*** Supplied entries Section Begins ***

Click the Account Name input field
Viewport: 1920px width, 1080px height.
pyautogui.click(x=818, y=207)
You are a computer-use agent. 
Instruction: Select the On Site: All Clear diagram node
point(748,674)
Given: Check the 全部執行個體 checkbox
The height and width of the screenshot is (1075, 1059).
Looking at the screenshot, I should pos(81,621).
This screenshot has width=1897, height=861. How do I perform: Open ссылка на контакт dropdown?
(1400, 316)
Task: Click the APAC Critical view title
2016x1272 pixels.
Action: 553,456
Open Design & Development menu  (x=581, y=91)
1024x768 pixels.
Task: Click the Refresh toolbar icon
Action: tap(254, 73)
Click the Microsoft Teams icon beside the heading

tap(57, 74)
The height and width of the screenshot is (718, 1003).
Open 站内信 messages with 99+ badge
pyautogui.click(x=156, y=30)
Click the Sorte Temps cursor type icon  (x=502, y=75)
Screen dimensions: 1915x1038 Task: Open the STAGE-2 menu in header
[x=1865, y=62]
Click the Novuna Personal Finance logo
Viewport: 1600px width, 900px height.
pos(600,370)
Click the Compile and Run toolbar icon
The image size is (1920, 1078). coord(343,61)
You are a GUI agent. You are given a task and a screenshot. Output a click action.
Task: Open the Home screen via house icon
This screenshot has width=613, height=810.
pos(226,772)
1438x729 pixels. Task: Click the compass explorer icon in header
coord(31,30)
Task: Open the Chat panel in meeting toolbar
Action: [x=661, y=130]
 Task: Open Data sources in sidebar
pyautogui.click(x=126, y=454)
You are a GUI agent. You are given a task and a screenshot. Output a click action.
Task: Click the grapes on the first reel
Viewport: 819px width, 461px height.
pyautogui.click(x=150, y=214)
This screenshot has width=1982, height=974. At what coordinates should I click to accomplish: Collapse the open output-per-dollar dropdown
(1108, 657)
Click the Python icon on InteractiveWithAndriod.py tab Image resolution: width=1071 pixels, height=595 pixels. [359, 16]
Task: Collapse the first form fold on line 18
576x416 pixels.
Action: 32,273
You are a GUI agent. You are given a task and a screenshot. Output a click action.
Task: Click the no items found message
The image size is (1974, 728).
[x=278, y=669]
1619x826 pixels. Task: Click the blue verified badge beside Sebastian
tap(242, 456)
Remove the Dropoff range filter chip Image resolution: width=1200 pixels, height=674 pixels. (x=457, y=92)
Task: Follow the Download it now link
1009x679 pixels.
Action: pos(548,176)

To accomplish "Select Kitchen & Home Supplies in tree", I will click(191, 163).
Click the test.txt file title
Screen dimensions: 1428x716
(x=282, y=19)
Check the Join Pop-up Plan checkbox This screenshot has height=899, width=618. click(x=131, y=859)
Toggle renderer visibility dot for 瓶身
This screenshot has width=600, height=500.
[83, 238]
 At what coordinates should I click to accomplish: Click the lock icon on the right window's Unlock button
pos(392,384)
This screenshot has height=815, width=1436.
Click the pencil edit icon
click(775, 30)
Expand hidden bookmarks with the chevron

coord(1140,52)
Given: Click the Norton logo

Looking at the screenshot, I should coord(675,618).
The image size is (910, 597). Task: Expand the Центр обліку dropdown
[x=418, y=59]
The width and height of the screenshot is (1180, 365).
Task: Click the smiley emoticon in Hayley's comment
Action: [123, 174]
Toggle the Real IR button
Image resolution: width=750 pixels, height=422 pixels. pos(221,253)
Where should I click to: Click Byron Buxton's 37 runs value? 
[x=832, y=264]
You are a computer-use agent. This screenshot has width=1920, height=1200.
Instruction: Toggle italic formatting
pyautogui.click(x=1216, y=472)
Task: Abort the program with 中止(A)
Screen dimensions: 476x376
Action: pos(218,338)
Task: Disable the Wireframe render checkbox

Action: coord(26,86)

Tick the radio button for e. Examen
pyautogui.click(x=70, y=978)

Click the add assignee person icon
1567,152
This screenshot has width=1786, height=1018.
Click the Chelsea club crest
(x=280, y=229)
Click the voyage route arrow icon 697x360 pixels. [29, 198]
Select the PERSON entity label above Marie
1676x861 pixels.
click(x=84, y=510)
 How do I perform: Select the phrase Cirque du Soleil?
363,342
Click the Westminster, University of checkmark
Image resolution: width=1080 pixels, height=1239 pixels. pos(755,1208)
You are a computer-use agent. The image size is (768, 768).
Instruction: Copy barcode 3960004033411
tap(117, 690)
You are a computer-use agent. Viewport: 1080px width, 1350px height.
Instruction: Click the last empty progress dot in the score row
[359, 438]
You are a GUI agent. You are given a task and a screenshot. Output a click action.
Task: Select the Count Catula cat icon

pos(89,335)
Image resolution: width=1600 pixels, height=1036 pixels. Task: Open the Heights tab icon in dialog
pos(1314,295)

*** Supplied entries Section Ends ***

**Exercise brief**. All of the material above should be reproduced exactly.

**Output for this task**.
Click the Account Name input field
Viewport: 1920px width, 1080px height.
pyautogui.click(x=818, y=207)
You are a computer-use agent. 
Instruction: Select the On Site: All Clear diagram node
point(748,674)
Given: Check the 全部執行個體 checkbox
The height and width of the screenshot is (1075, 1059).
Looking at the screenshot, I should pos(81,621).
This screenshot has width=1897, height=861. How do I perform: Open ссылка на контакт dropdown?
(1400, 316)
Task: Click the APAC Critical view title
2016x1272 pixels.
Action: 553,456
Open Design & Development menu  (x=581, y=91)
1024x768 pixels.
Task: Click the Refresh toolbar icon
Action: tap(254, 73)
Click the Microsoft Teams icon beside the heading

tap(57, 74)
The height and width of the screenshot is (718, 1003).
Open 站内信 messages with 99+ badge
pyautogui.click(x=156, y=30)
Click the Sorte Temps cursor type icon  (x=502, y=75)
Screen dimensions: 1915x1038 Task: Open the STAGE-2 menu in header
[x=1865, y=62]
Click the Novuna Personal Finance logo
Viewport: 1600px width, 900px height.
pos(600,370)
Click the Compile and Run toolbar icon
The image size is (1920, 1078). coord(343,61)
You are a GUI agent. You are given a task and a screenshot. Output a click action.
Task: Open the Home screen via house icon
This screenshot has width=613, height=810.
pos(226,772)
1438x729 pixels. Task: Click the compass explorer icon in header
coord(31,30)
Task: Open the Chat panel in meeting toolbar
Action: [x=661, y=130]
 Task: Open Data sources in sidebar
pyautogui.click(x=126, y=454)
You are a GUI agent. You are given a task and a screenshot. Output a click action.
Task: Click the grapes on the first reel
Viewport: 819px width, 461px height.
pyautogui.click(x=150, y=214)
This screenshot has width=1982, height=974. At what coordinates should I click to accomplish: Collapse the open output-per-dollar dropdown
(1108, 657)
Click the Python icon on InteractiveWithAndriod.py tab Image resolution: width=1071 pixels, height=595 pixels. [359, 16]
Task: Collapse the first form fold on line 18
576x416 pixels.
Action: 32,273
You are a GUI agent. You are given a task and a screenshot. Output a click action.
Task: Click the no items found message
The image size is (1974, 728).
[x=278, y=669]
1619x826 pixels. Task: Click the blue verified badge beside Sebastian
tap(242, 456)
Remove the Dropoff range filter chip Image resolution: width=1200 pixels, height=674 pixels. (x=457, y=92)
Task: Follow the Download it now link
1009x679 pixels.
Action: pos(548,176)

To accomplish "Select Kitchen & Home Supplies in tree", I will click(191, 163).
Click the test.txt file title
Screen dimensions: 1428x716
(x=282, y=19)
Check the Join Pop-up Plan checkbox This screenshot has height=899, width=618. click(x=131, y=859)
Toggle renderer visibility dot for 瓶身
This screenshot has width=600, height=500.
[83, 238]
 At what coordinates should I click to accomplish: Click the lock icon on the right window's Unlock button
pos(392,384)
This screenshot has height=815, width=1436.
Click the pencil edit icon
click(775, 30)
Expand hidden bookmarks with the chevron

coord(1140,52)
Given: Click the Norton logo

Looking at the screenshot, I should coord(675,618).
The image size is (910, 597). Task: Expand the Центр обліку dropdown
[x=418, y=59]
The width and height of the screenshot is (1180, 365).
Task: Click the smiley emoticon in Hayley's comment
Action: [123, 174]
Toggle the Real IR button
Image resolution: width=750 pixels, height=422 pixels. pos(221,253)
Where should I click to: Click Byron Buxton's 37 runs value? 
[x=832, y=264]
You are a computer-use agent. This screenshot has width=1920, height=1200.
Instruction: Toggle italic formatting
pyautogui.click(x=1216, y=472)
Task: Abort the program with 中止(A)
Screen dimensions: 476x376
Action: pos(218,338)
Task: Disable the Wireframe render checkbox

Action: coord(26,86)

Tick the radio button for e. Examen
pyautogui.click(x=70, y=978)

Click the add assignee person icon
1567,152
This screenshot has width=1786, height=1018.
Click the Chelsea club crest
(x=280, y=229)
Click the voyage route arrow icon 697x360 pixels. [29, 198]
Select the PERSON entity label above Marie
1676x861 pixels.
click(x=84, y=510)
 How do I perform: Select the phrase Cirque du Soleil?
363,342
Click the Westminster, University of checkmark
Image resolution: width=1080 pixels, height=1239 pixels. pos(755,1208)
You are a computer-use agent. The image size is (768, 768).
Instruction: Copy barcode 3960004033411
tap(117, 690)
You are a computer-use agent. Viewport: 1080px width, 1350px height.
Instruction: Click the last empty progress dot in the score row
[359, 438]
You are a GUI agent. You are given a task and a screenshot. Output a click action.
Task: Select the Count Catula cat icon

pos(89,335)
Image resolution: width=1600 pixels, height=1036 pixels. Task: Open the Heights tab icon in dialog
pos(1314,295)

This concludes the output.